Blogger holdfast said...
I was really hoping that they USSC would find a consitutional to immigration for the Taliban. These national death throes are just lingering - let's cut to the chase and just let the Vandals and the Visigoths sack the place.


I think you're on to something here. Eventually, the conservatives (And by that I mean people who try and preserve what was) get tired. And they say, ah hell with it. And they join in for the last few minutes of partying before the whole thing goes to crap.

The sooner you allow the destruction, the sooner you can start to rebuild.

I mean, at some point you just have to admit the fire is too large. Better to let the house burn all the way to the ground, then rebuild.

HoodlumDoodlum said...

Reno v. Flores, 507 U. S. 292, 302 (1993) (Due Process Clause limits the extent to which government can substantively regulate certain “fundamental” rights, “no matter what process is provided”).

Does anyone believe that the 4 dissenting Justices believe this when it comes to something like, say, personal property or a freedom of which they don't approve (like an individual right to bear a firearm, for instance)? I know it's precedent now, but would they have voted the majority's way in the case back then, or would they have dissented with Stephens and Blackmun?

Gahrie said...

The sooner you allow the destruction, the sooner you can start to rebuild.

The last time Western Civilization collapsed, it took centuries to rebuild.
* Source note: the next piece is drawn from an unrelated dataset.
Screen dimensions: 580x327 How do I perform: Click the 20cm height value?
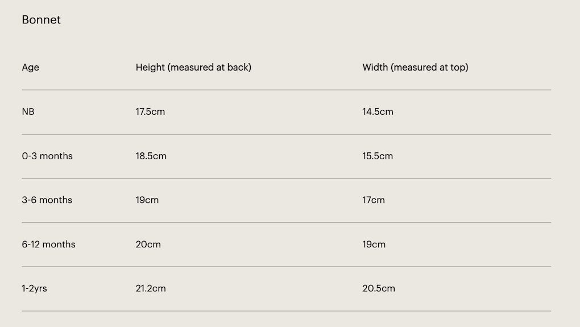point(148,245)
I'm not prepared to wait that long.

Anonymous said...

[H]ow can we take proper account of security considerations without knowing what they are, without knowing how and why they require modification of traditional due process requirements, and without knowing whether other, less restrictive alternatives are available?

Good question. Now how about addressing the issues surrounding the NSA vacuuming up all our cell phone calls, about which the FISA court apparently has no qualms? Does national security trump Constitutional emanations of privacy?

JackWayne said...

Ho Hum. SCOTUS won't be living next to the terrorist. You peons will. Have a nice day.